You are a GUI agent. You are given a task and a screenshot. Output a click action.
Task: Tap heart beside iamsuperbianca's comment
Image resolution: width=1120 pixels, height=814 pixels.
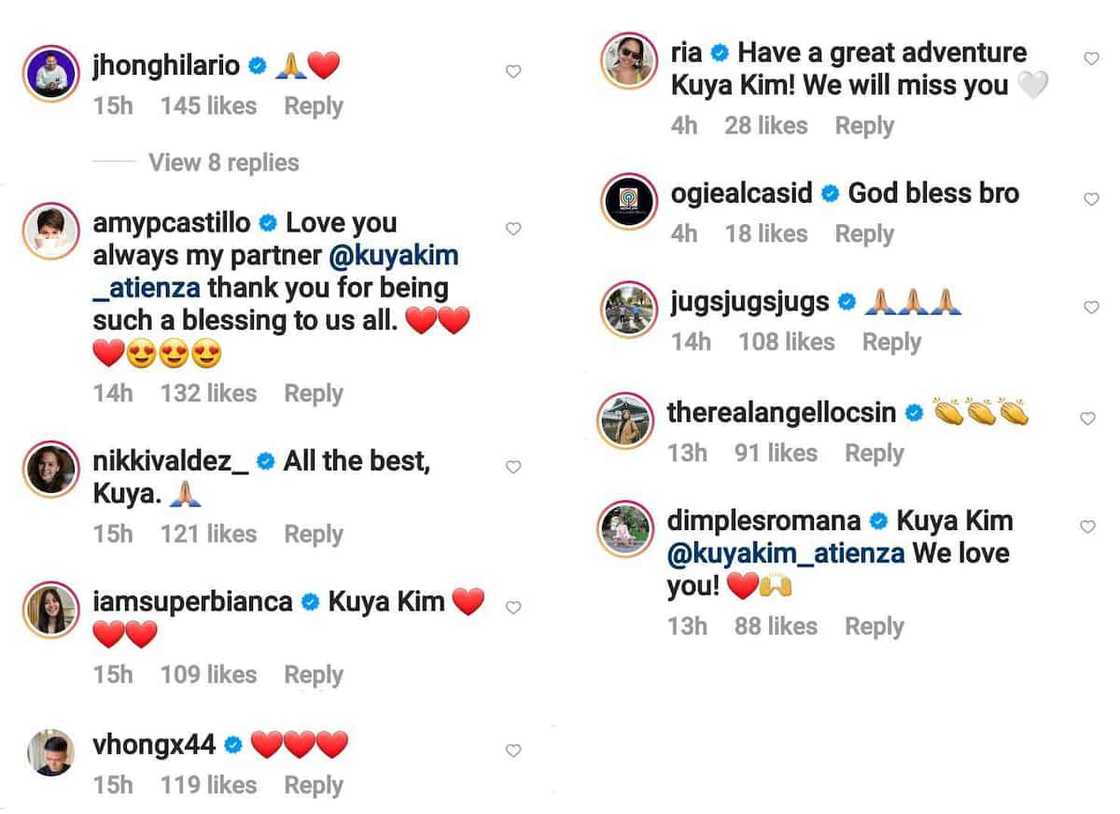(x=513, y=608)
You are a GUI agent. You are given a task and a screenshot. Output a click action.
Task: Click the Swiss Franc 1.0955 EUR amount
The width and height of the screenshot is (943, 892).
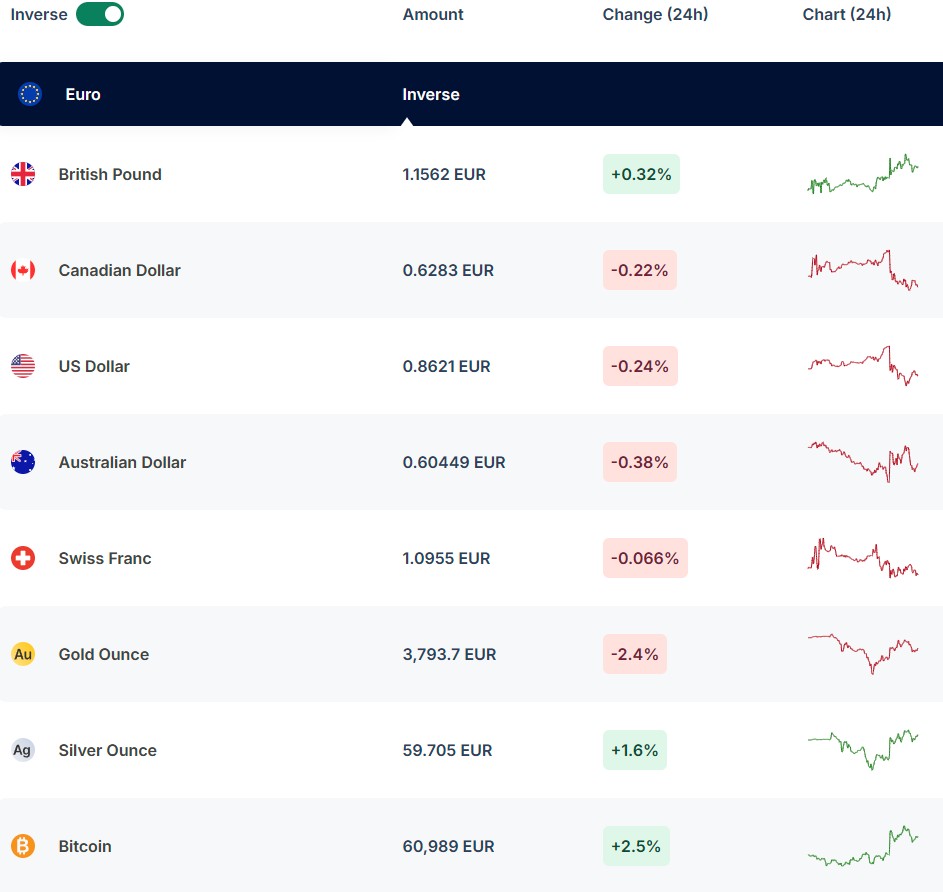[446, 558]
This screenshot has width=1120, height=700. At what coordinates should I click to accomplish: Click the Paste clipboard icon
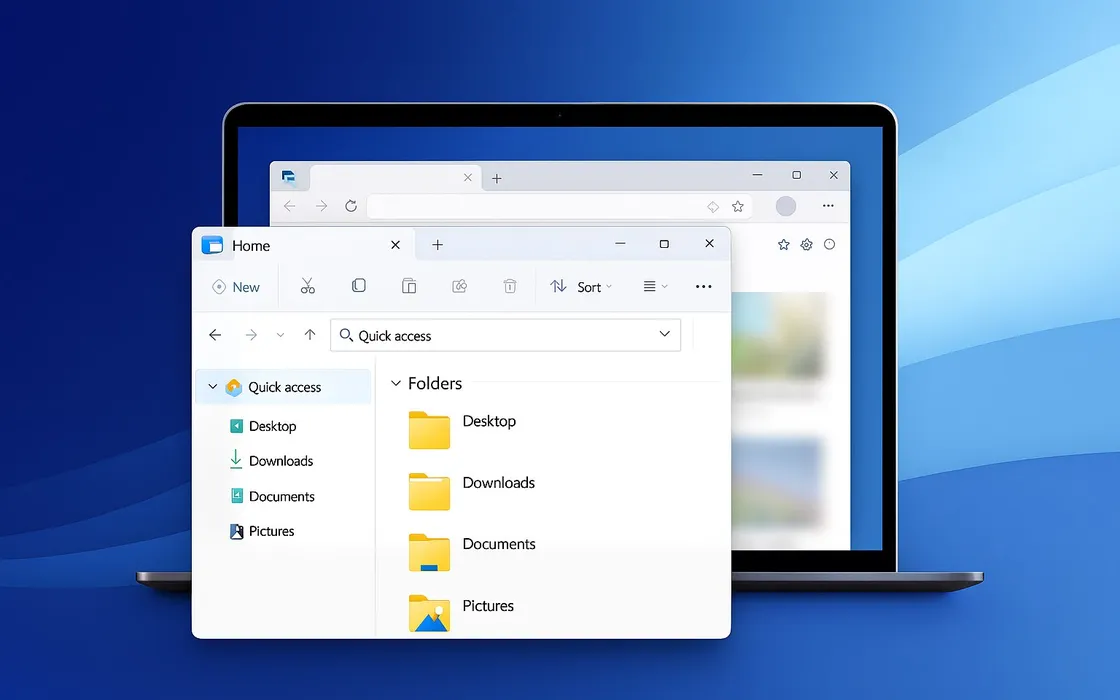(409, 287)
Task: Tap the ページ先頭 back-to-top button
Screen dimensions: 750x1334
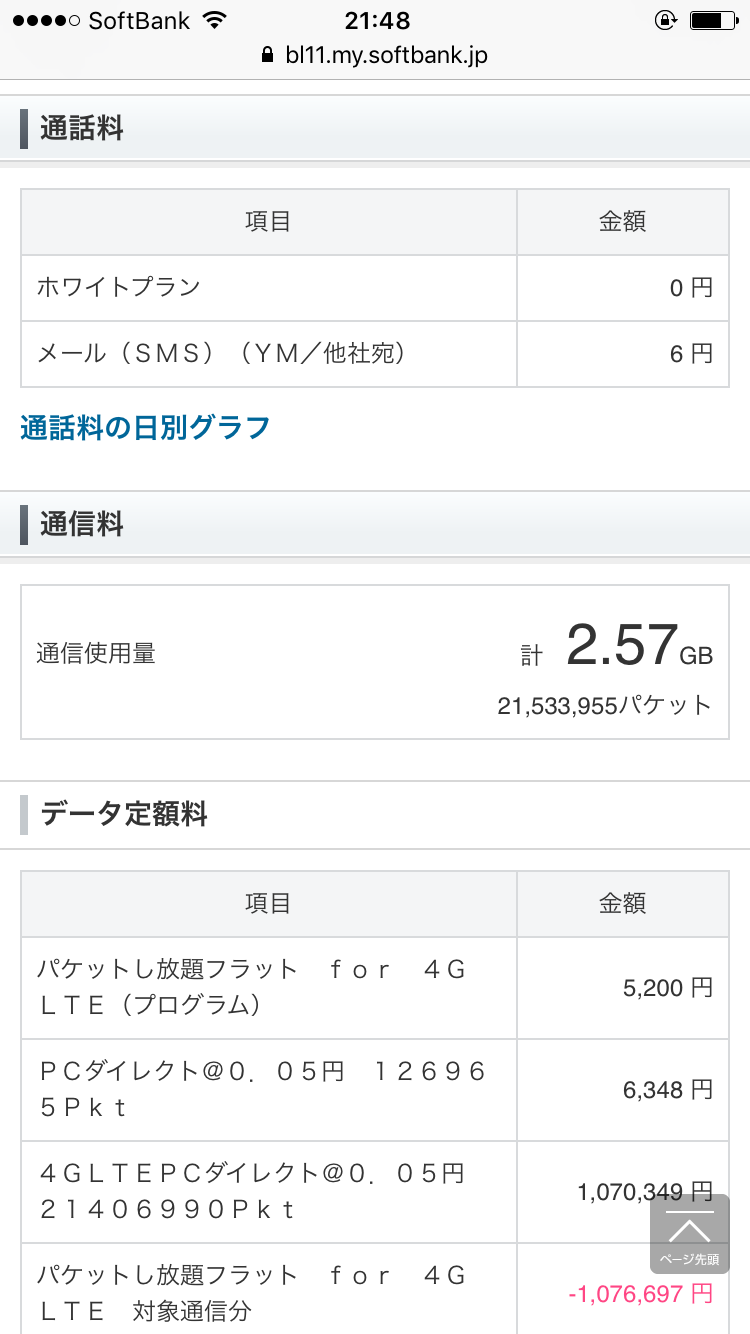Action: click(689, 1234)
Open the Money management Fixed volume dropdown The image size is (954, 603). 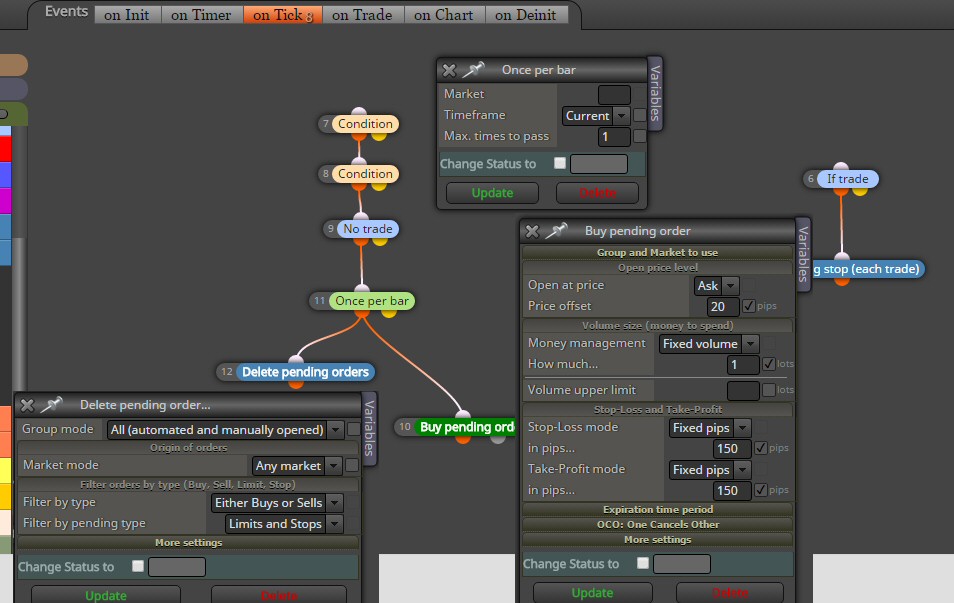pyautogui.click(x=709, y=344)
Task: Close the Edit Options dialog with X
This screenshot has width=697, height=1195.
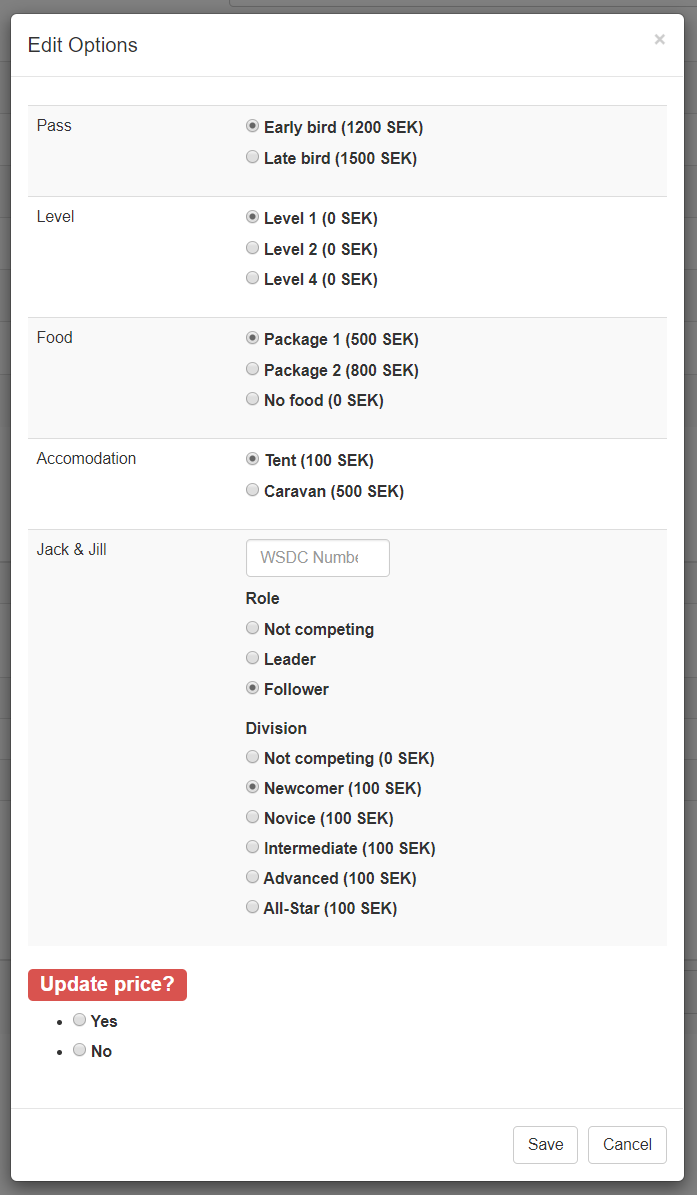Action: pyautogui.click(x=659, y=40)
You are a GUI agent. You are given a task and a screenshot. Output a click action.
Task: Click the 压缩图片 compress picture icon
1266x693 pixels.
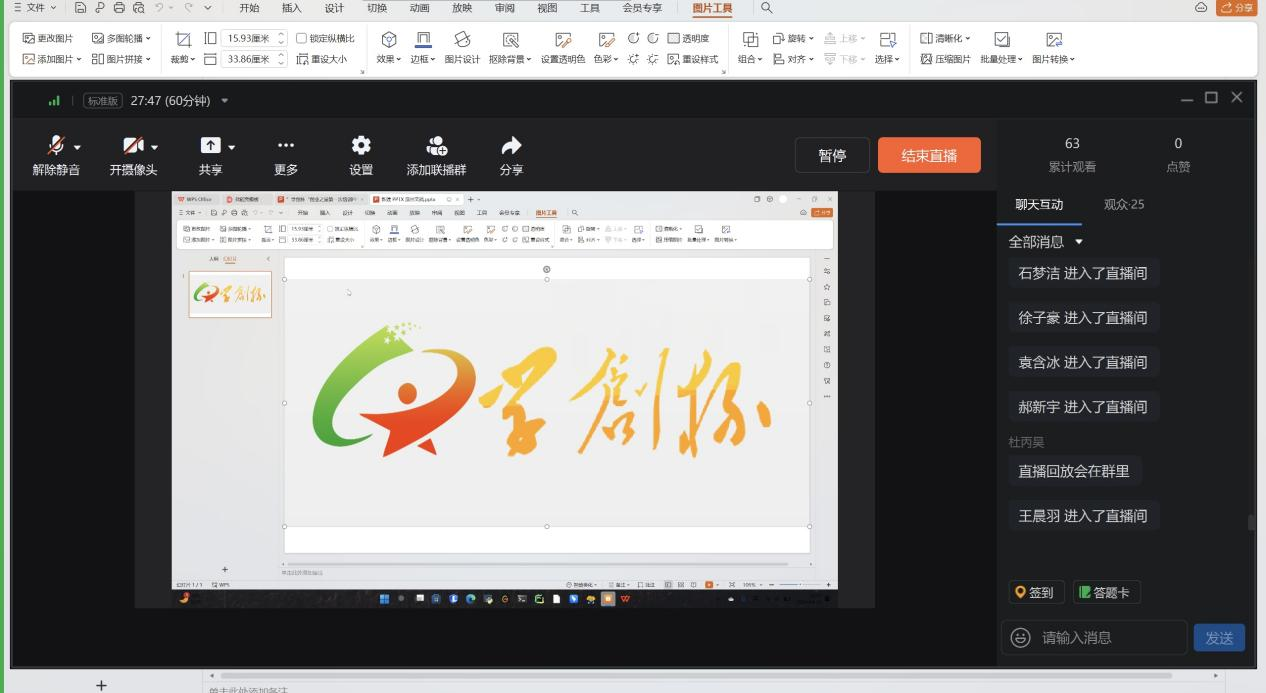(x=926, y=59)
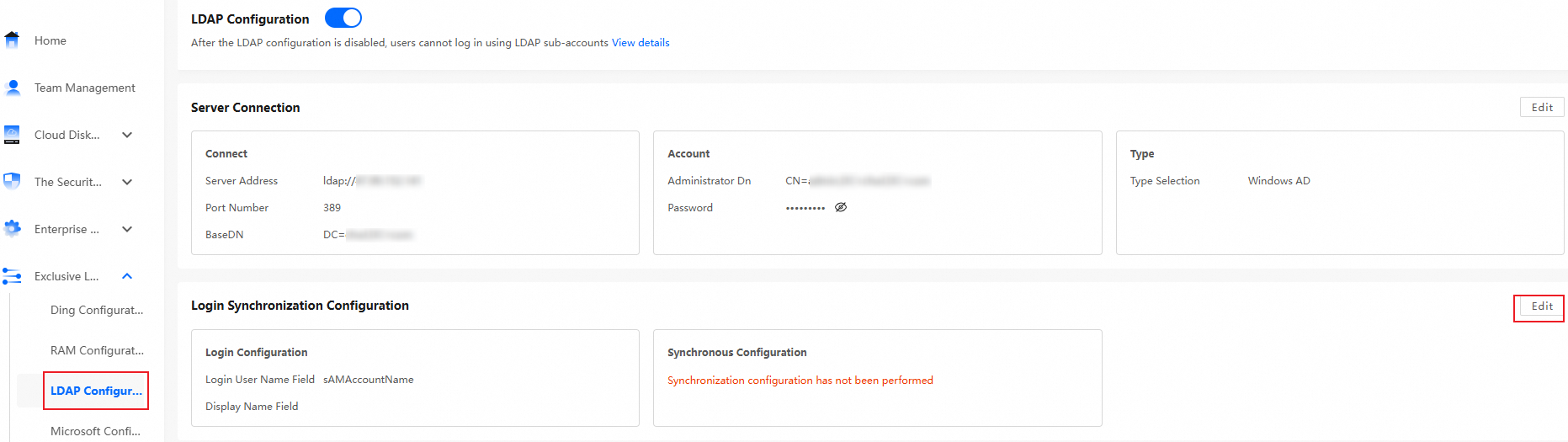The width and height of the screenshot is (1568, 442).
Task: Open the View details link
Action: pyautogui.click(x=640, y=43)
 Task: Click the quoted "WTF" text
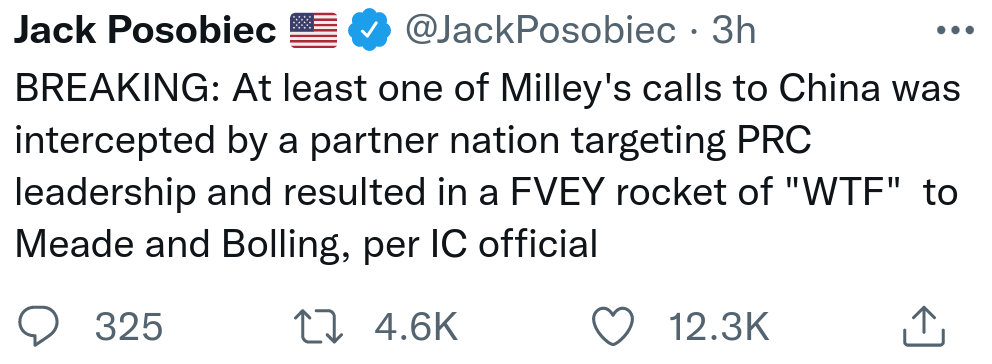tap(845, 192)
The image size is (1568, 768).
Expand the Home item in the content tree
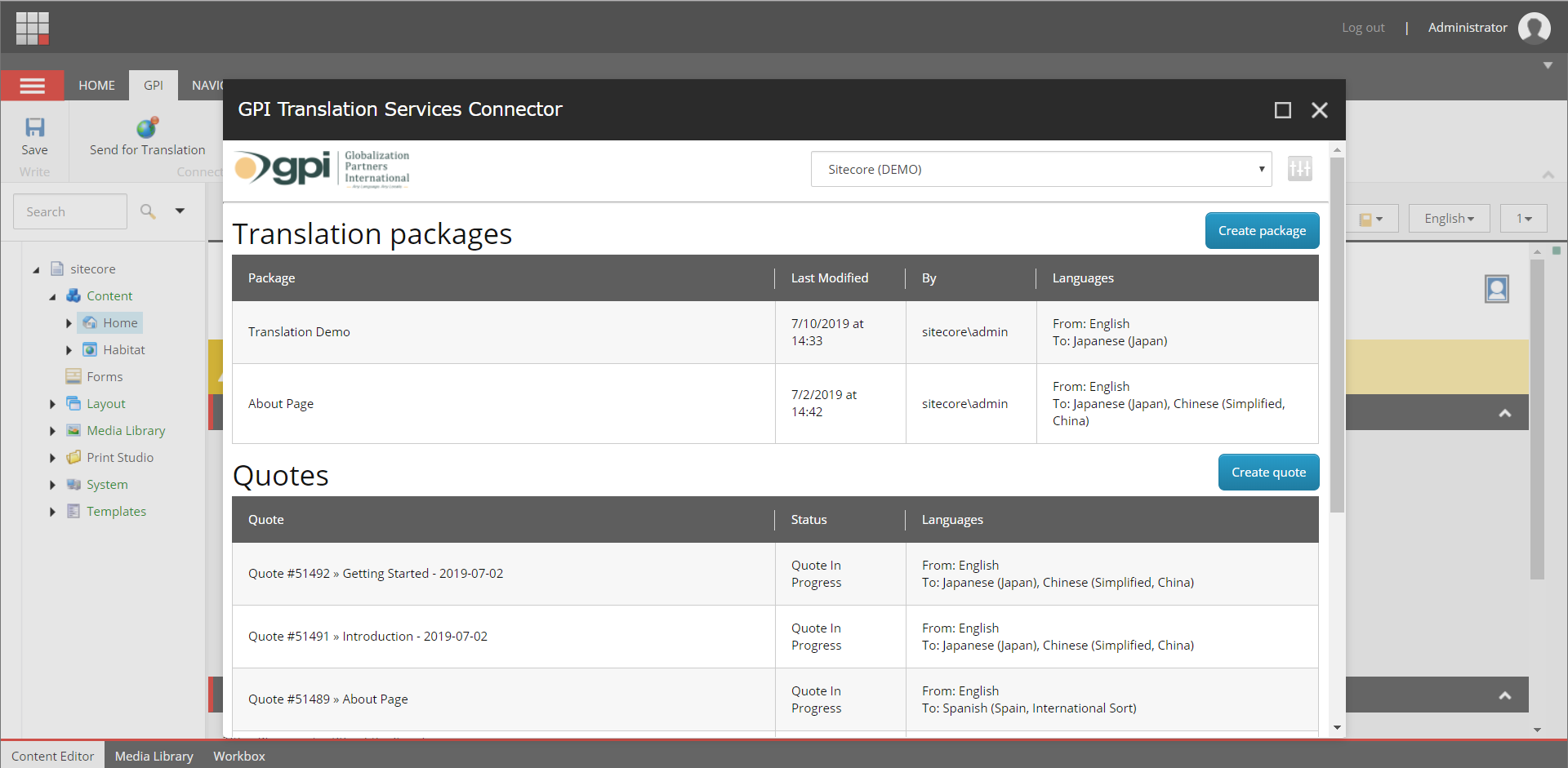pos(69,322)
------------
Please copy the records word for word, from the line with "Task: Close the Edit Options dialog with X" through the end of the records, leaving out the pictures.

Task: Close the Edit Options dialog with X
This screenshot has width=697, height=1195.
Action: pyautogui.click(x=659, y=40)
You are a GUI agent. You are given a task and a screenshot. Output a click action.
Task: Click the 压缩图片 compress picture icon
1266x693 pixels.
(x=926, y=59)
The width and height of the screenshot is (1568, 442).
Task: Open the View details link
Action: pyautogui.click(x=640, y=43)
 Task: Click the quoted "WTF" text
tap(845, 192)
The image size is (1568, 768).
Expand the Home item in the content tree
pos(69,322)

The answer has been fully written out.